Sayın Öcalan Kürt ve Türk ittifakı derken 1530’lardaki Kanuni Sultan Süleyman’ın Kürdistan Kanunnamesi ile Mustafa Kemal’in 1920 Meclisi Mebusan ruhuna gönderme yapıyor. Diyor ki tarihin en kritik aşamalarında Kürtler ve Türkler birlikte mücadele ettiklerinden bu topraklarda Türkler de Kürtler de kazançlı çıktı. Tarihin en zor dönemlerinde ne zaman Kürtlere el uzatıldıysa bu topraklar kazandı. Kurtuluş Savaşı Malazgirt, Kars, Anı Şelçuklular ve Şedadilerin ittifak yaptığı, ittifak sonucunda Kars Selçuklulara Anı Şedadi Kürt devletine geçti. İşte Sayın Öcalan şunu yapmaya çalışıyor. Geçmişte bir arada olduk, birlikte olduk, ittifak yaptık, kazandık.

Şimdi bir arada birlikte olarak bu Ortadoğu’daki çatışma ve krizlerden Türkiye’yi kurtararak Türklerin, Kürtlerin ve diğer halkların eşit olduğu demokratik bir cumhuriyeti birlikte kurabiliriz diyor. Katılmadığınız bir şey var mı? Burada itiraz edeceğimiz bir şey var mı? Kardeşlik diyor, silah ve çatışma devre dışında kalsın diyor, tarihi referanslara uygun Kürt ve Türk ittifakını yeniden güncelleyelim diyor. Kime buna itiraz edecek tek bir haklı gerekçe sunabilir mi? Tabii ki hayır.

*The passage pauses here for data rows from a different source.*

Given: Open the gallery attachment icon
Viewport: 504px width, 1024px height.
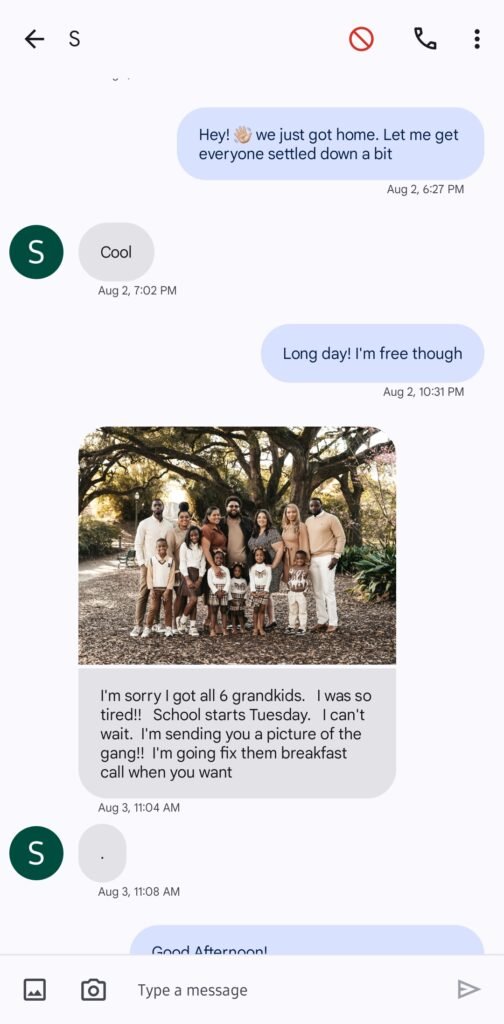Looking at the screenshot, I should click(x=35, y=989).
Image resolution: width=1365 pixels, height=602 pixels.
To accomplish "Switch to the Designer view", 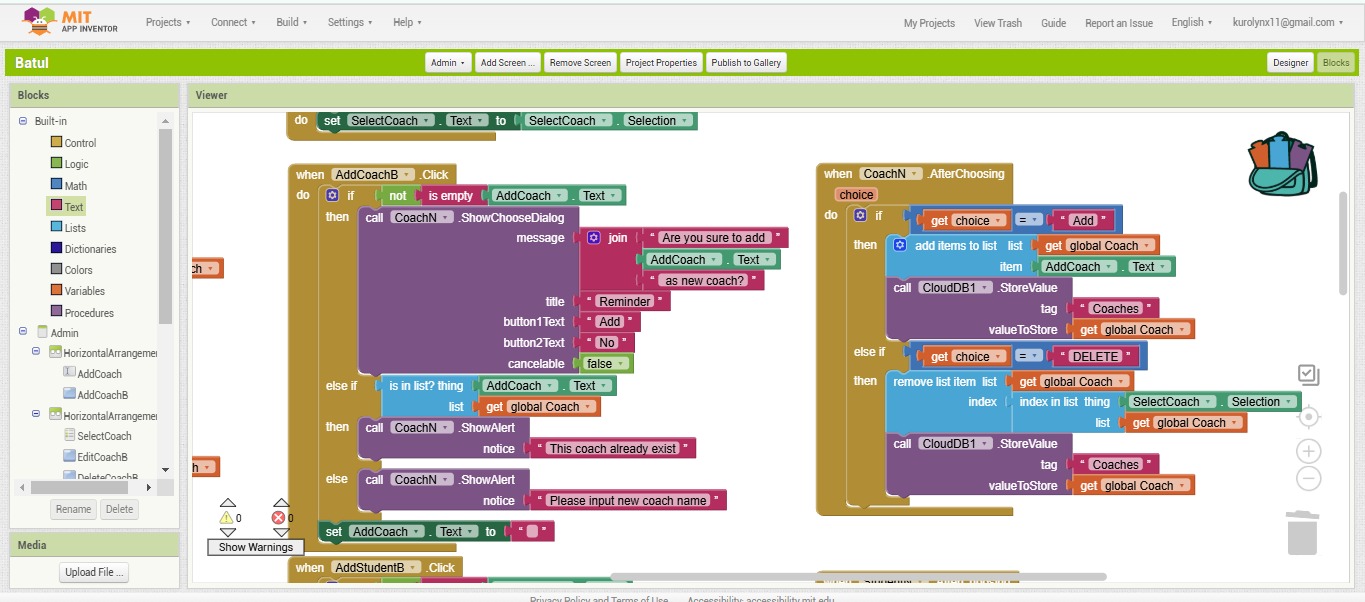I will (x=1290, y=63).
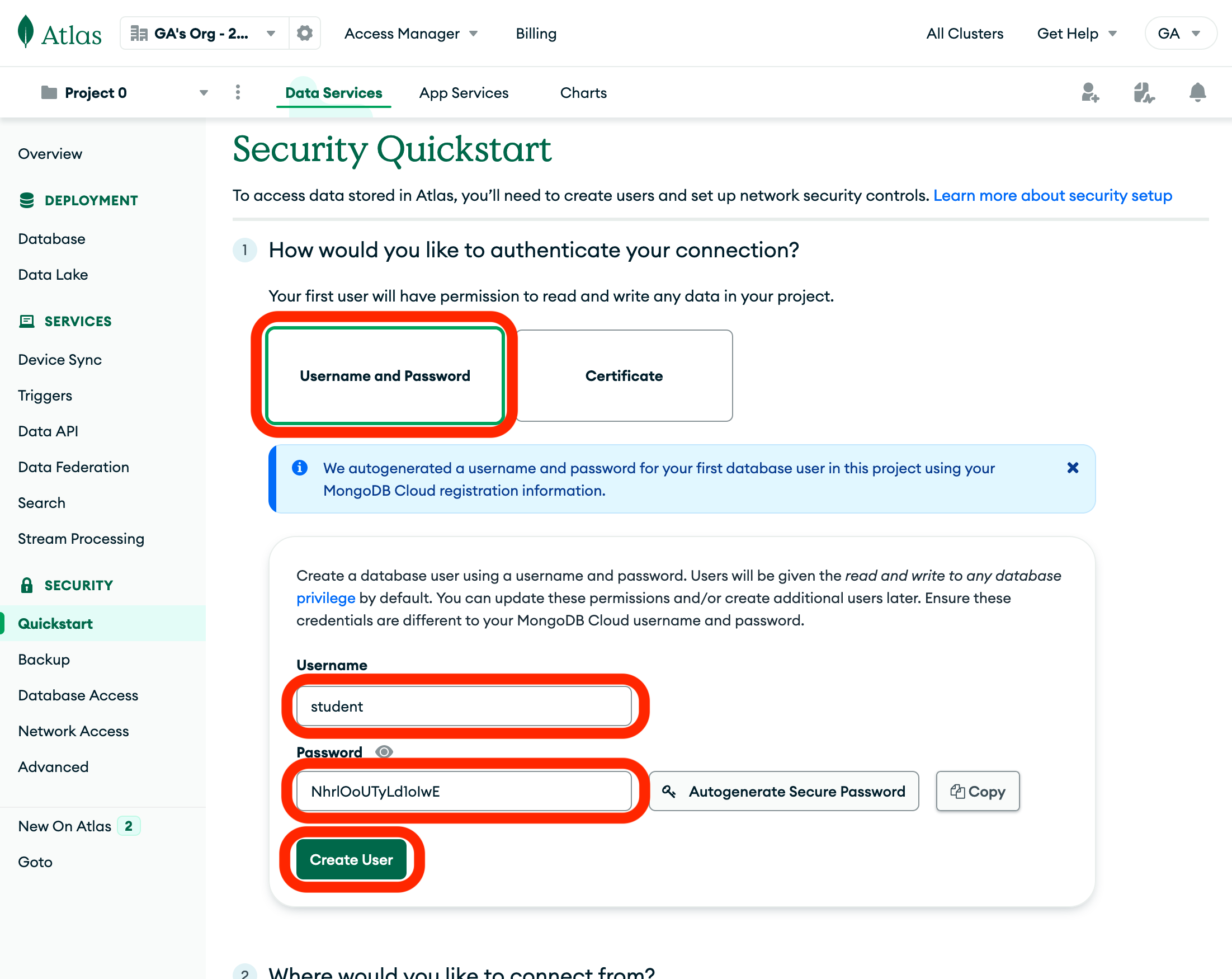Select Username and Password authentication
The width and height of the screenshot is (1232, 979).
(x=385, y=375)
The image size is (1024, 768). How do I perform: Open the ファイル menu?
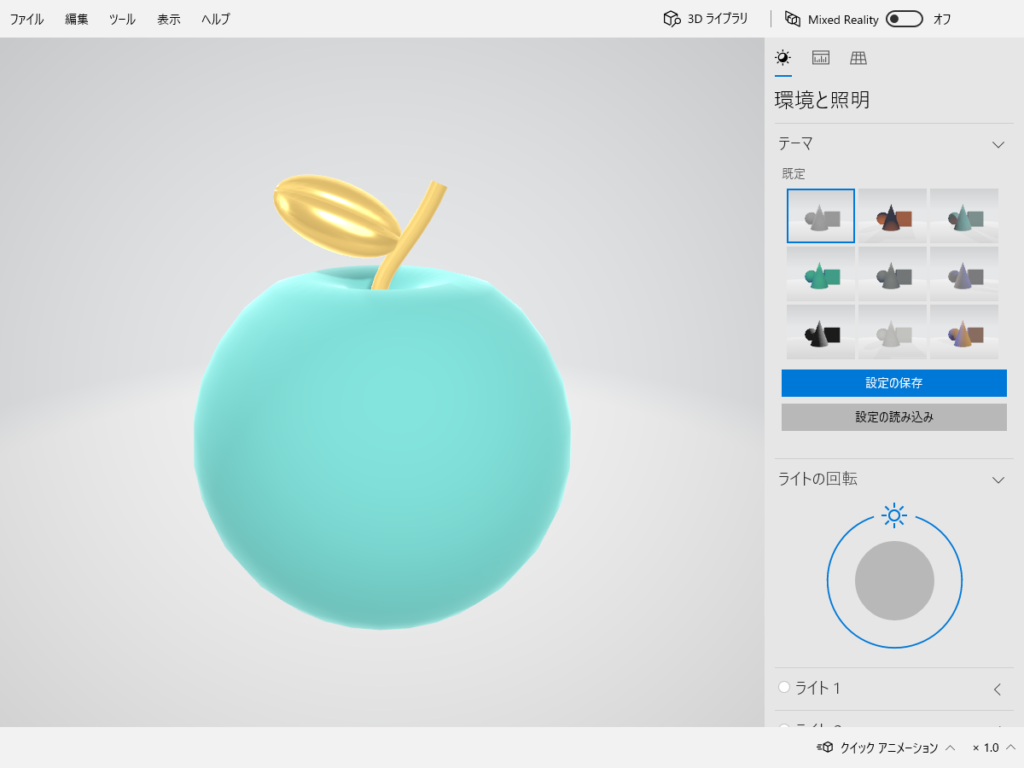click(27, 19)
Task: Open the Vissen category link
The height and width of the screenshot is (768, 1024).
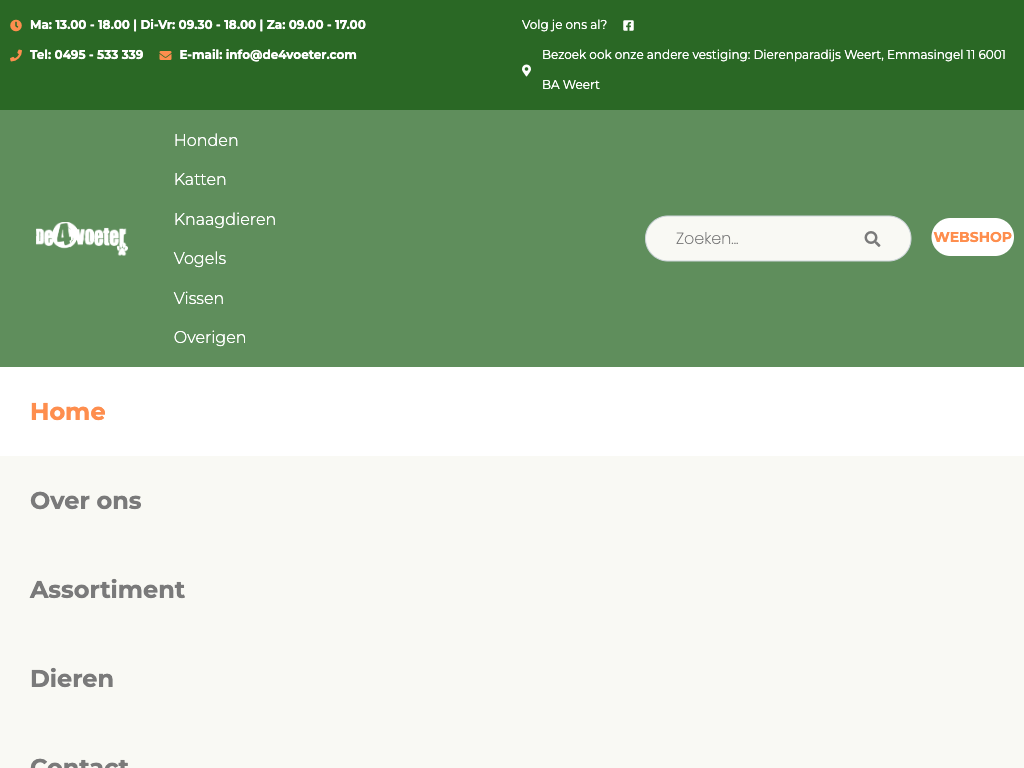Action: click(199, 298)
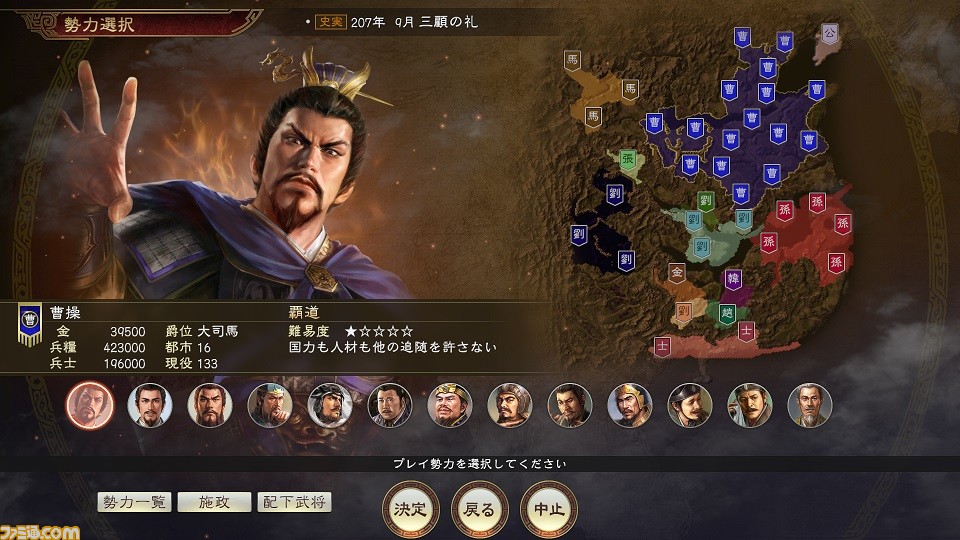The image size is (960, 540).
Task: Cancel with the 中止 button
Action: click(549, 509)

Biz yıllardır diyoruz ki hasım değil hısım olalım. Hasımlık Türkiye’ye kaybettirdi. Hasımlık bu coğrafyanın en stratejik, en güçlü, en demokratik olması halinde bölgenin en büyük bölgesel gücü olan Türkiye’yi batırdı bitirdi. Ekonomik krize bakılırsa, çürüyen toplumsal gerçekliğe bakarsanız, Türkiye’deki değişen sosyolojiye bakarsanız hasımlık bu topraklara kaybettirdi. Sayın Öcalan’ın çağrısı hısım olalım çağrısıdır. Umarım bu çağrı devlet ve iktidar tarafından ve demokratik toplum tarafından da dikkate alınır.

“Demokrasinin, anadilin şartı olmaz”

Ben şikayet etmeyi sevmem çünkü siyasette şikayet etmek yok mücadele etmek var. Ama ilk defa Şeyh Bedrettinin torunlarına Şeyh Bedrettinin adalet ve hakikat mücadelesini yürüttüğü bu topraklarda şikayet edeceğim. Birileri çıkıp bu bin yıllık geçmişi olan, 100 yıldır Türkiye’nin enerjisini ekonomisini bitiren, 50 yıldır her karışa büyük acı düşüren bu sorunun çözümü tartışılırken diyor ki yahu al ver meselesi var, burada bir pazarlık var. Kardeşim demokrasinin pazarlığı olmaz, anadilin pazarlığı olmaz, Alevinin inancının pazarlığı olmaz. Sayın Öcalan diyor ki kalıcı çözüm olsun bu kısır döngüyü artık kıralım.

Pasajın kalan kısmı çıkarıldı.